Quando pediram mais bebida tive que a negar.
– Mas porquê? Vão fechar? Isto só fecha às duas e ainda é uma e dez; tem que nos servir!
Verifiquei as horas no telemóvel e sorri. Não era disso que se tratava.
– Não serviremos mais nada porque os senhores já se encontram etilicamente intoxicados, só por isso.
E estavam. Mas não só: com a artificial alegria viera-lhes também ao de cima a falta de educação e respeito ao próximo.
– Então quero o livro de reclamações! – já não sei se foi pedido pela jovem senhora ou por algum dos três homenzitos que a acompanhavam. – E vamos arrasar-nos no Tripadvisor, Pode ter a certeza!
Deram-me vontade de rir outra vez.
Fui buscar o livro e, de caminho, liguei para a GNR que prontamente apareceu.
Manda a lei que não se sirva álcool a quem esteja manifestamente alcoolizado.
Manda a boa educação que as pessoas não sejam arrogantes e estúpidas para quem as está a servir.
Manda o bom senso que não se peça o livro de reclamações a quem está simplesmente a fazer o que deve ser feito.
E manda a sabedoria que os sítios se descubram, provem e comprovem, mais pelo que de facto são do que pelo que deles dizem.
Não uso o tripadvisor e tenho encontrado pelo mundo deliciosos locais. Nunca lá inscrevi os meus negócios porque nunca me apeteceu. E agora percebo porquê: a humanidade anda cada vez mais vergada ao cabresto virtual. Já ninguém sabe descobrir uma farmácia perguntando a outro alguém. Anda tudo em carneirada, de cabeça baixa e olhos postos de ecrã, a tentar perceber onde vai dormir, cortar o cabelo, comer o bife, comprar o corta unhas ou beber o abatanado. A grande maioria, agora, limita-se a ler meia dúzia de “reviews” e emprenhar pelos ouvidos.
É triste perder-se assim o sabor do contacto humano e da navegação à vista, o encanto da descoberta, o espírito aventureiro, o instinto conquistador…

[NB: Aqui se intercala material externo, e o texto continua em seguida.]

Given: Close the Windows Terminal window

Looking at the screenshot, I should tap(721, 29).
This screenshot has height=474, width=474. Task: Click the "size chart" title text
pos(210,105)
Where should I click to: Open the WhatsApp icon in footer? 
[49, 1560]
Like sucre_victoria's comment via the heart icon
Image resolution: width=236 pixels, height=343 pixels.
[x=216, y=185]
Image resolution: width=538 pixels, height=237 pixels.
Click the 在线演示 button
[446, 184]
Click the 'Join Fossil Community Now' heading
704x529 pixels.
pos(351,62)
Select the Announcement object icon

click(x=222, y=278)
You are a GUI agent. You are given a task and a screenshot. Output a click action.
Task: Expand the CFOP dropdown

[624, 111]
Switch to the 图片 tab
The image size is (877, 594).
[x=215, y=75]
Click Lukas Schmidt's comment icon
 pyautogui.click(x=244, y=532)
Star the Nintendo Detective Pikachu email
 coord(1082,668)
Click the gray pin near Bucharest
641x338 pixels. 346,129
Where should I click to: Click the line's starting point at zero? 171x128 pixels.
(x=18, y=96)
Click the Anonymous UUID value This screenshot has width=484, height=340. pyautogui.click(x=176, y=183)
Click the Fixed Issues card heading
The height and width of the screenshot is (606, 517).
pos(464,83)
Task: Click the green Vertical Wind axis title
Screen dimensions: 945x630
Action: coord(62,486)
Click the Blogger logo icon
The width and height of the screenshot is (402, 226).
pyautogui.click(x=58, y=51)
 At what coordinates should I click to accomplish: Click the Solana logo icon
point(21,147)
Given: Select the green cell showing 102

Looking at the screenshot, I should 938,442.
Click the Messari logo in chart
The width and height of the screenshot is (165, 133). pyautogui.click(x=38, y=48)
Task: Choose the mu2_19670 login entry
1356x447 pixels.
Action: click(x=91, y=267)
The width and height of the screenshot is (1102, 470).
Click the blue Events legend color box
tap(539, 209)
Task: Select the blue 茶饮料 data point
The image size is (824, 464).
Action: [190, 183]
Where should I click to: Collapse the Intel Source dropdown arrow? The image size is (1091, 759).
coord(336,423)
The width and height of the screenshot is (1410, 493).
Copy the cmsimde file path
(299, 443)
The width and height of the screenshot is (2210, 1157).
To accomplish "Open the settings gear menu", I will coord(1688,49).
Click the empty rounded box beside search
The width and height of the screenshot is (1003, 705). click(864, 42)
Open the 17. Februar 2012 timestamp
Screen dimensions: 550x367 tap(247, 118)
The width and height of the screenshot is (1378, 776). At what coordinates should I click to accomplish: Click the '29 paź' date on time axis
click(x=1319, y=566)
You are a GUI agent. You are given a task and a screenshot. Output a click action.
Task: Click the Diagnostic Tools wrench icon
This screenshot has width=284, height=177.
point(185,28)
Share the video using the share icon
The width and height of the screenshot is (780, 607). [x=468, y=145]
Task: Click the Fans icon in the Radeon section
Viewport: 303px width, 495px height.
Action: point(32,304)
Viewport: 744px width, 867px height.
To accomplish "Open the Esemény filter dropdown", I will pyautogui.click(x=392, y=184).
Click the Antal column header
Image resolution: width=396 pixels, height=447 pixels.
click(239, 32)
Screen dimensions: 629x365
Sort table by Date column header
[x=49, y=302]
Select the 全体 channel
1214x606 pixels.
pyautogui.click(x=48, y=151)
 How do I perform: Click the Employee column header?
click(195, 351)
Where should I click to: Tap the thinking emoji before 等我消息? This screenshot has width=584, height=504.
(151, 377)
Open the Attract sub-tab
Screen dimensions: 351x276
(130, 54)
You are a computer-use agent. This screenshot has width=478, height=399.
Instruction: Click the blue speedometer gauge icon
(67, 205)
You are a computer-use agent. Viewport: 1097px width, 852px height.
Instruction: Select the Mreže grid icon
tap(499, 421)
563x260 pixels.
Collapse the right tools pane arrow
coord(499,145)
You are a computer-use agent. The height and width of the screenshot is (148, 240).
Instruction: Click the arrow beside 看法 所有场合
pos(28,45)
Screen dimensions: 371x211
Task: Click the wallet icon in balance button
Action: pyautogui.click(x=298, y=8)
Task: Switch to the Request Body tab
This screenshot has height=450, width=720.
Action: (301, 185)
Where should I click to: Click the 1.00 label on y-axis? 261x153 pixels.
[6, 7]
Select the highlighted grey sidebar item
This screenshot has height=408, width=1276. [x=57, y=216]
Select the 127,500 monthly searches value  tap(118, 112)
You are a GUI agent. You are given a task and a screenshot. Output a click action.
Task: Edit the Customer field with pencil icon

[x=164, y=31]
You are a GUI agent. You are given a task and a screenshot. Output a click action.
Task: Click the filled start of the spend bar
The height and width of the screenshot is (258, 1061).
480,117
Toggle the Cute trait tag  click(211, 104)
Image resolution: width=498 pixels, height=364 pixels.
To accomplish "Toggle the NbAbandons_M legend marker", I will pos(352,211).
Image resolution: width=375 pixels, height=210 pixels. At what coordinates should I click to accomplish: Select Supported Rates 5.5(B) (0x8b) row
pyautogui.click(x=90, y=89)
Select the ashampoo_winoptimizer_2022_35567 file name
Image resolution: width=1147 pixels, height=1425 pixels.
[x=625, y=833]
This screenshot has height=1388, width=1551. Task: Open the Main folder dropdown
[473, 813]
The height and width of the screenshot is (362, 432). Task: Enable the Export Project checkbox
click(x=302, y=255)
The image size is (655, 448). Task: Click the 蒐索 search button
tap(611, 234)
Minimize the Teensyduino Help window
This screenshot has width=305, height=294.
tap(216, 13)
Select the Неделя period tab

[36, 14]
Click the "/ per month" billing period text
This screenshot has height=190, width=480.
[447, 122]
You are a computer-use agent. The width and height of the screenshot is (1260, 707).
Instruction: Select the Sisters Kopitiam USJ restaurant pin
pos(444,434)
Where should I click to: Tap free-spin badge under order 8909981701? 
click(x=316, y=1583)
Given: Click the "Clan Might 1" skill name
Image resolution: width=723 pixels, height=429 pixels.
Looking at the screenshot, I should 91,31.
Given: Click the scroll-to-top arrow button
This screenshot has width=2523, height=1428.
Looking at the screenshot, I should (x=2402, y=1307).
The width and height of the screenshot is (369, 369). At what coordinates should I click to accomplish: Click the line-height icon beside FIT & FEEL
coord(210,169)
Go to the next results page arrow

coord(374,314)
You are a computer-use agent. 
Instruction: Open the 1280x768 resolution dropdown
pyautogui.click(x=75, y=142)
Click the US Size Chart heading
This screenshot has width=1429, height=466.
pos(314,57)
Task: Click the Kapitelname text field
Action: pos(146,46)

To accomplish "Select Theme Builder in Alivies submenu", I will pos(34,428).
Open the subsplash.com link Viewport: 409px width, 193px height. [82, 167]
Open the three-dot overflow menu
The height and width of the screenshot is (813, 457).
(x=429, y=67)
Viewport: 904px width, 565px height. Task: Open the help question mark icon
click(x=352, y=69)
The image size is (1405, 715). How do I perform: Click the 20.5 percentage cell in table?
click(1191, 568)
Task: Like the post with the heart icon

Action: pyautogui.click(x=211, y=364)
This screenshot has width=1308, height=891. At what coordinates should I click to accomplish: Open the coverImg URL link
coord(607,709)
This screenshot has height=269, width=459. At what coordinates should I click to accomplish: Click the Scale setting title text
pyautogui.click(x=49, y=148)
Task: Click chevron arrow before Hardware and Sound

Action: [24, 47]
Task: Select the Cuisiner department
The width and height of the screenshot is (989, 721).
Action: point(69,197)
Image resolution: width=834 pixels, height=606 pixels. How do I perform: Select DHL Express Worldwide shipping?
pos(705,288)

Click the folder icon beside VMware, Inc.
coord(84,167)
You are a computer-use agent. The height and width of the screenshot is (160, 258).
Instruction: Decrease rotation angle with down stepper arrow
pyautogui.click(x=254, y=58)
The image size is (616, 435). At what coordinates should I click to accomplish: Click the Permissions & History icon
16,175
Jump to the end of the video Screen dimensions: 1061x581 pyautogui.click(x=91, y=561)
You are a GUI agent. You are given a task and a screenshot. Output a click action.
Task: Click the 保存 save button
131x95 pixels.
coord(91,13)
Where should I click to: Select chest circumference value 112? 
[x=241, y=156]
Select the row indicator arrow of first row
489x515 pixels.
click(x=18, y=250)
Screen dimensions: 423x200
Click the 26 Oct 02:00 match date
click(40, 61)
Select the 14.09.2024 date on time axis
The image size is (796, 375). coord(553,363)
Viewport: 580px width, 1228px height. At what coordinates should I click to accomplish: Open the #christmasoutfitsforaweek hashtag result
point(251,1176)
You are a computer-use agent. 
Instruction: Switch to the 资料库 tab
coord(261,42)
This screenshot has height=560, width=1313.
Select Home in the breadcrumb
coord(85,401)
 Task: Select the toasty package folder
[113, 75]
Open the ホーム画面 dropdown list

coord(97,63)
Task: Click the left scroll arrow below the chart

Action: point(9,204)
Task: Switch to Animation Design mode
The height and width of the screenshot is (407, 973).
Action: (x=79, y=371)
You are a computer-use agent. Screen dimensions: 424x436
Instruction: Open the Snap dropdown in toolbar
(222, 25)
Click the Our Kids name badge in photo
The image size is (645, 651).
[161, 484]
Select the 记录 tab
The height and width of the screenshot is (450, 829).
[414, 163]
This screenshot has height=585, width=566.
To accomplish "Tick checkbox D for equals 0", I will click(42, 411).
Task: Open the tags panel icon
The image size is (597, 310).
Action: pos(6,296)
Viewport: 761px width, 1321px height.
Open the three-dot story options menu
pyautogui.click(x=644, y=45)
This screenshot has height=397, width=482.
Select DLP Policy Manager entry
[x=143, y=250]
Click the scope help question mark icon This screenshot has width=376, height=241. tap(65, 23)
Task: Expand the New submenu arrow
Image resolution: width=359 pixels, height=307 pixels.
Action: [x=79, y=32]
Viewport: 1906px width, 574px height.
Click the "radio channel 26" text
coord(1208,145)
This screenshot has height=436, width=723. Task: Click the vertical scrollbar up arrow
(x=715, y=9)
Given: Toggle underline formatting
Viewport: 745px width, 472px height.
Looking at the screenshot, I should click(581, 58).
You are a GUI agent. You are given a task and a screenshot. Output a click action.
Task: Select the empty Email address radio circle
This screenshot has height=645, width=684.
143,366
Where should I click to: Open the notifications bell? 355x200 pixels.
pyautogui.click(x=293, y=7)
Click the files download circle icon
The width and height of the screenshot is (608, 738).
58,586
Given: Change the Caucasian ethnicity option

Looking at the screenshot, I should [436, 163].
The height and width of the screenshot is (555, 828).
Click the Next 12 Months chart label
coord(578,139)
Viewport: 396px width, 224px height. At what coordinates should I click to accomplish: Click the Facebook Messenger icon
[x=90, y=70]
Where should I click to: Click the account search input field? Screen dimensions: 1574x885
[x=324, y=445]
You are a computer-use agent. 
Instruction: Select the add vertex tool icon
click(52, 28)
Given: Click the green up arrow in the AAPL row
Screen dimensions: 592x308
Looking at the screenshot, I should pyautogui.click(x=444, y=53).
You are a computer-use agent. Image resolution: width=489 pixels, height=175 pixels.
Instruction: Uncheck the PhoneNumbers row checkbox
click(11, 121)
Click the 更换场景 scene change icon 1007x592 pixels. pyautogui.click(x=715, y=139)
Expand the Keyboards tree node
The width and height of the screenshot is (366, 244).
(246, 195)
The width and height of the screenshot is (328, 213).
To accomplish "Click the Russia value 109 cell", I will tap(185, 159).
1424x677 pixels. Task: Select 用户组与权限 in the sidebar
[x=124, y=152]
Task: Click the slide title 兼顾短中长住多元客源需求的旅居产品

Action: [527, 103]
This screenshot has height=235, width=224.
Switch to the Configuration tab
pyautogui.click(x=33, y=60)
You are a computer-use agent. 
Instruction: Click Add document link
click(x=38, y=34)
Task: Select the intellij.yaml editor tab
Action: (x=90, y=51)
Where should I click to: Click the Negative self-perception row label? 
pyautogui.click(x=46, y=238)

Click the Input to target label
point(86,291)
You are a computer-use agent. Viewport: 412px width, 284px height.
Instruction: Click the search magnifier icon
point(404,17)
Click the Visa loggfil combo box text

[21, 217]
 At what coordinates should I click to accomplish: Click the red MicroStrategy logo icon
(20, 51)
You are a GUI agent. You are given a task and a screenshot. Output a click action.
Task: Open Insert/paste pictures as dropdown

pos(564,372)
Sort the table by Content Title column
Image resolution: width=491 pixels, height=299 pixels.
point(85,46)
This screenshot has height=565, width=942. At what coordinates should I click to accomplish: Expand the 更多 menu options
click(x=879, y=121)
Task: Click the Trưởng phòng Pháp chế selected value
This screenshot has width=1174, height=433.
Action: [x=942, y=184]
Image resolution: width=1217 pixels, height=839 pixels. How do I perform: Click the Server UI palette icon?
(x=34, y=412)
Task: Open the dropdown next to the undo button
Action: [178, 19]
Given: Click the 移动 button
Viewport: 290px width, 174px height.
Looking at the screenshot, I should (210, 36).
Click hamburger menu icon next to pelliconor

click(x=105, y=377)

É triste usarem-se tantas vezes certas ferramentas para tentar destruir, por malícia, trabalhos de vidas inteiras.
Os quatro indivíduos saíram do Piratas, despeitados e maldizentes: vinte e sete anos depois da abertura, tivemos a primeira reclamação no livro.
O capitão ficou triste, como se tivesse levado um arrombo no casco.
Eu fiquei neutra, creio, porque não é uma ondita que nos desviará da rota de fazer pessoas felizes.
Quanto aos tristes que armaram a cena, eles que poluam o que quiserem: desde que não voltem a usufruir de um espaço e de uma energia que não se destina a eles, já não pedimos mais nada.